OFPPT : le Médiateur encadre les contre-visites médicales
L’Office de la formation professionnelle et de la promotion du travail peut mettre en place des contre-visites médicales pour contrôler les congés de maladie de courte durée. Mais ce pouvoir doit s’exercer dans un cadre précis, afin de préserver les droits des salariés et la confidentialité de leurs données de santé.
Saisi par l’OFPPT, le Médiateur du Royaume a formulé un avis consultatif consacré aux conditions devant encadrer ce dispositif. L’Institution insiste sur la nécessité de garantir un équilibre entre le contrôle des absences et le respect des droits des employés.
L’indépendance du médecin chargé de la contre-visite constitue l’un des principaux points soulevés. Le Médiateur recommande aussi de distinguer clairement l’évaluation médicale de l’état de santé du salarié des décisions administratives que l’OFPPT pourrait prendre à partir des conclusions médicales.
Cette séparation vise à éviter qu’un constat médical ne se transforme directement en mesure administrative ou financière. Le contrôle doit rester une étape d’évaluation avant toute décision concernant la situation professionnelle de l’employé.
La confidentialité occupe également une place centrale dans les recommandations. Les informations relatives à l’état de santé des salariés doivent bénéficier d’une protection conforme aux exigences liées au secret médical et aux données personnelles.
Le dispositif doit aussi garantir une information suffisante des employés concernés.
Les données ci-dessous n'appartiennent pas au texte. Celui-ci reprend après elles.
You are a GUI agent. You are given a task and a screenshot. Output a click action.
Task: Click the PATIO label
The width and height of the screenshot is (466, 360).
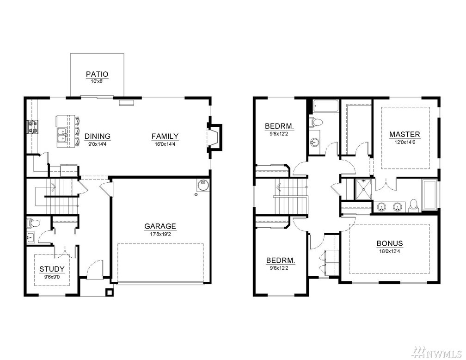pos(97,74)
Ceux-ci doivent connaître les modalités de la procédure, comprendre les conclusions de la contre-visite et disposer de voies de recours lorsqu’ils souhaitent contester ou demander des explications sur les suites données à leur dossier.
Le Médiateur insiste notamment sur un principe essentiel. Les conclusions d’une contre-visite ne doivent pas produire automatiquement des effets sur la situation administrative ou financière du salarié.
Autrement dit, une contre-visite médicale ne devrait pas constituer à elle seule le fondement automatique d’une sanction ou d’une modification des droits de l’employé. Une procédure doit intervenir avant toute décision susceptible d’avoir des conséquences sur sa situation.
Au total, onze recommandations ont été formulées. Elles portent sur le cadre réglementaire, l’organisation des procédures, la protection des droits des employés et le suivi du dispositif.
Le Médiateur invite par ailleurs l’OFPPT à ne pas limiter la gestion des absences à une logique de contrôle. L’Institution recommande d’inscrire la contre-visite dans une politique plus large qui accorde une place à la prévention et à l’amélioration des conditions de travail.
Cette approche place la question des arrêts maladie dans une perspective plus large. Pour l’OFPPT, l’enjeu consiste désormais à disposer d’un mécanisme capable de vérifier les absences tout en garantissant l’indépendance médicale, la protection des données et les droits procéduraux des salariés.
L’avis du Médiateur trace ainsi les principales garanties à intégrer dans le dispositif. Il rappelle que le contrôle des congés de maladie peut répondre à un objectif de gestion administrative, mais qu’il doit rester soumis à des règles précises lorsque des informations médicales et des droits professionnels sont en jeu.